AIM OF THE EXERCISE. None of the pictures should appear; the lines from the line containing "[Sale mừng Đại Lễ] (195, 950)" through the last line of the listing must be repeated exactly.
****************************************
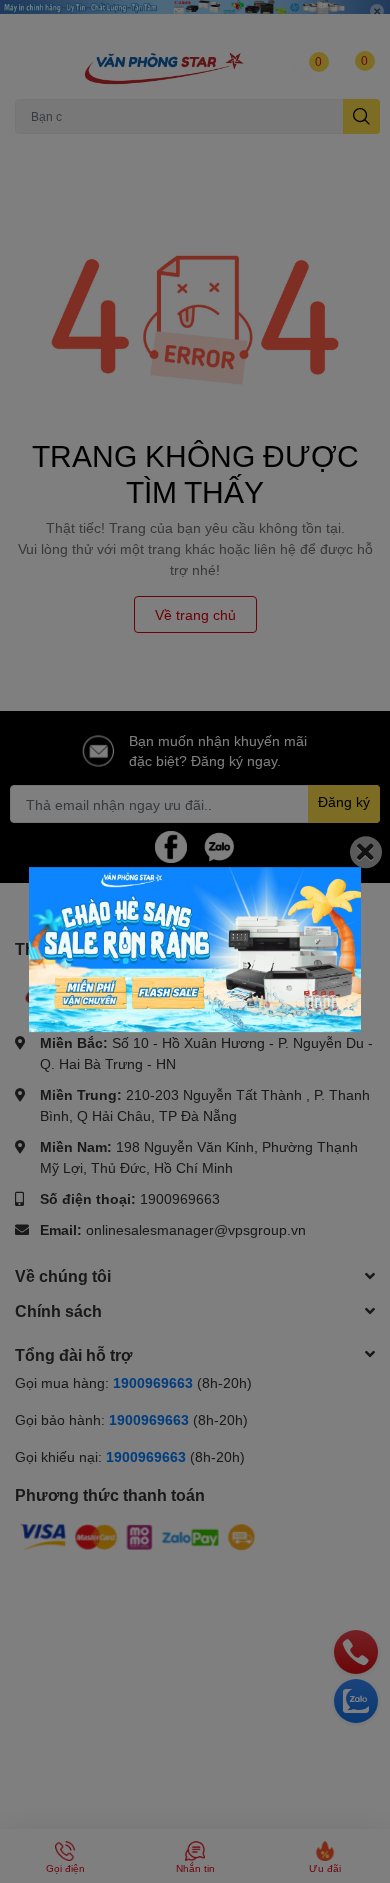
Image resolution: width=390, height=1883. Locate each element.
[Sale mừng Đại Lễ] (195, 950)
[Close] (366, 852)
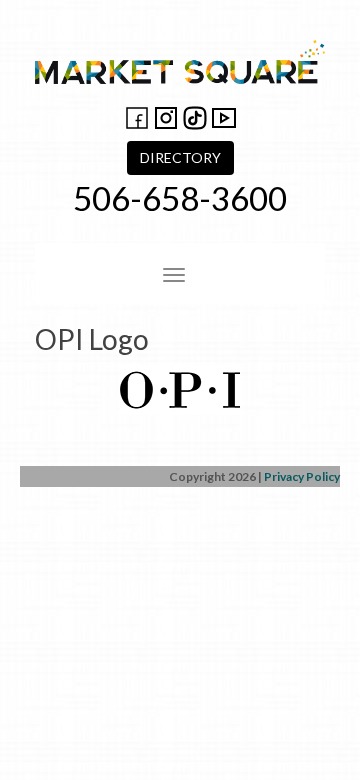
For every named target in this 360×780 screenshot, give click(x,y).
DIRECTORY (180, 157)
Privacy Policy (302, 476)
****************************************
PROBLEM SOLUTION.
[Sale mừng Đại Lễ] (195, 950)
[Close] (366, 852)
For every named target in this 360×780 screenshot, give click(x,y).
DIRECTORY (180, 157)
Privacy Policy (302, 476)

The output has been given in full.